— Start Quoted passage —

What’s up good people welcome to the New York Said podcast.
Today’s episode is very, very special to me. Today’s guest on the show is Phade of the Mighty Shirt Kings.
If you’ve a been a long time listener of the show then you’ve heard me speak about Phade and the Mighty Shirt Kings about a dozen or so times in previous episodes.
Before I even knew I was a creative or before I was into art like that, I was into the the work of Phade. I remember really taking to the Shirt Kings when I was in High School. I wasn’t a collector because I really didn’t have it like that but whenever I saw their work, I stopped and really took it in.
Other than seeing Phade’s work on celebrities like Audio Two, Biz Markie and Bell Biv DeVoe, they used to have a booth down in the Jamaica Colosseum Mall. The Jamaica Colosseum Mall was the name of the building but me or anybody I knew never called it that. We just called it The Colosseum for short. To me, it was the heart of the Ave. It’s still there but to be honest, it ain’t what it used to be. The vibe, the mystique and the tension of that place is long gone.
The energy I remember about The Colosseum is that it could go down at any moment. I’ve seen quite a few fights in there, I was there for the small Rodney King riot and heard all of the tales about what could happen to you if you went to the bathrooms or the parking lot rooftop.
What really set the tone for your visit to The Colosseum was the two or three security guards that stood inside once you got past the super heavy brass and glass doors. If you had a hat or a hood on they would yell at you with the utmost authority to take it off. They sounded like that corrections officer on Biggie’s first album that yelled “C74, Smalls!” But they would look directly at you and yell, “Hats off!” or “Yo take that hood off !” After while you just knew to do it. The security at The Colosseum was notorious but that’s different story all together.
Yeah, it was kinda nuts in there for a few years, I’m talking 1992-1999. I don’t remember anything after that because I was out of town.
In it’s heyday, The Colosseum was the best place to get sneakers (honestly it still is), it used to be the place to get the best mixtapes (honestly there is still a mixtape spot, I hit it up every time I’m in town), and of course if you had it like that, you’d go to the Mighty Shirt Kings booth to get a customized airbrushed t-shirt, denim jacket/jeans or one of them all black snapback hats with your name or crew on it. Those black hats were clean with just white airbrushed paint and usually accented with rhinestones.
I couldn’t afford all that. I was a super broke kid from the hood but what I could afford was a picture in front of a Shirt Kings airbrushed backdrop. If I’m not mistaken they charged like five bucks for a Polaroid picture.
These backdrops were the precursor to all of the street art murals you’re now seeing around the world. I’m not saying there weren’t street art murals back then but SEEN or Keith Haring wasn’t coming to South Jamaica Queens to paint big walls and they weren’t doing characters the way Phade was doing characters. The backdrops were pretty big. They were alway super colorful, full of characters from the cartoons I loved like Bugs Bunny and Bart Simpson but the characters where decked out in truck jewelry that resembled something I’d see on a Rakim or Slick Rick album cover. This resonated with me deeply.

— End Quoted passage —

Task directions:
According to the podcast introduction, in which mall did the Shirt Kings have a booth?

— Start Collected data —

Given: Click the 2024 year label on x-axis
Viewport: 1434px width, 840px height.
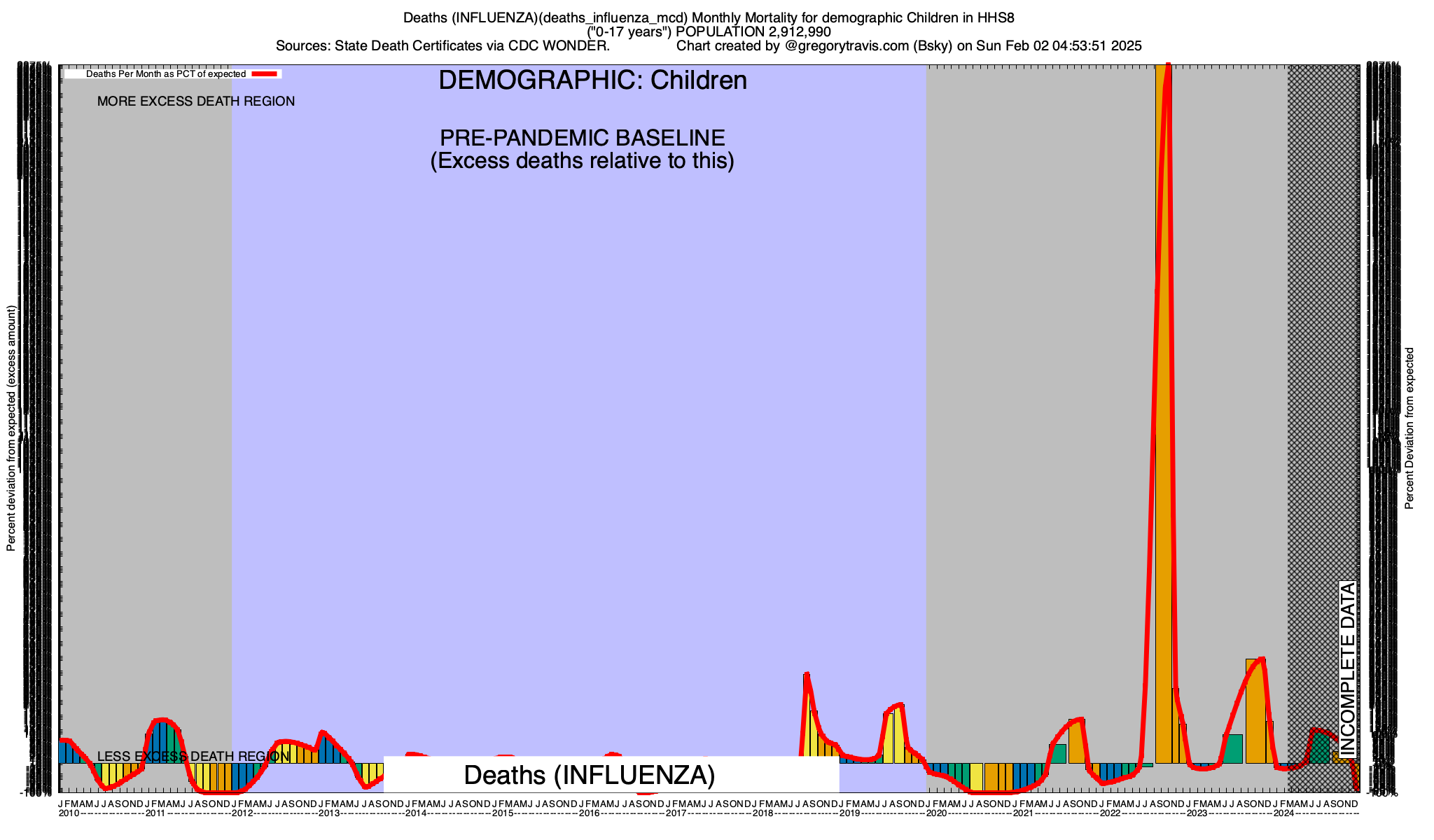Looking at the screenshot, I should coord(1283,813).
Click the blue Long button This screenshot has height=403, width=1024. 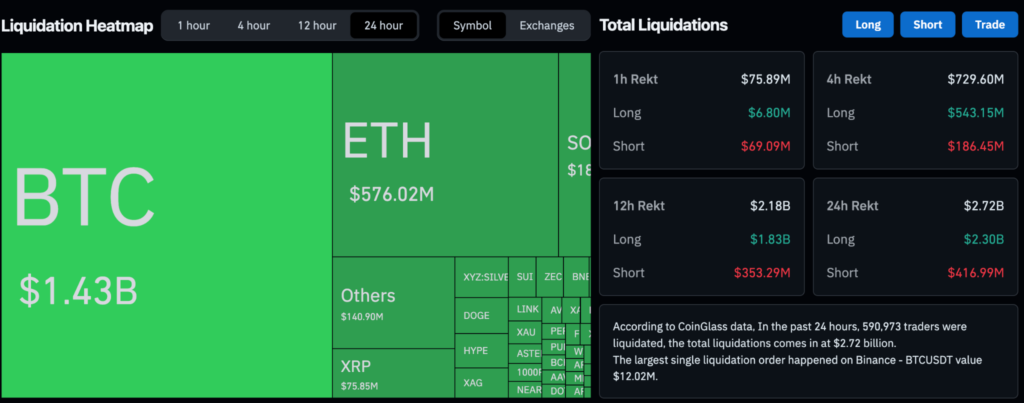coord(868,25)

— End Collected data —

The output:
The Jamaica Colosseum Mall.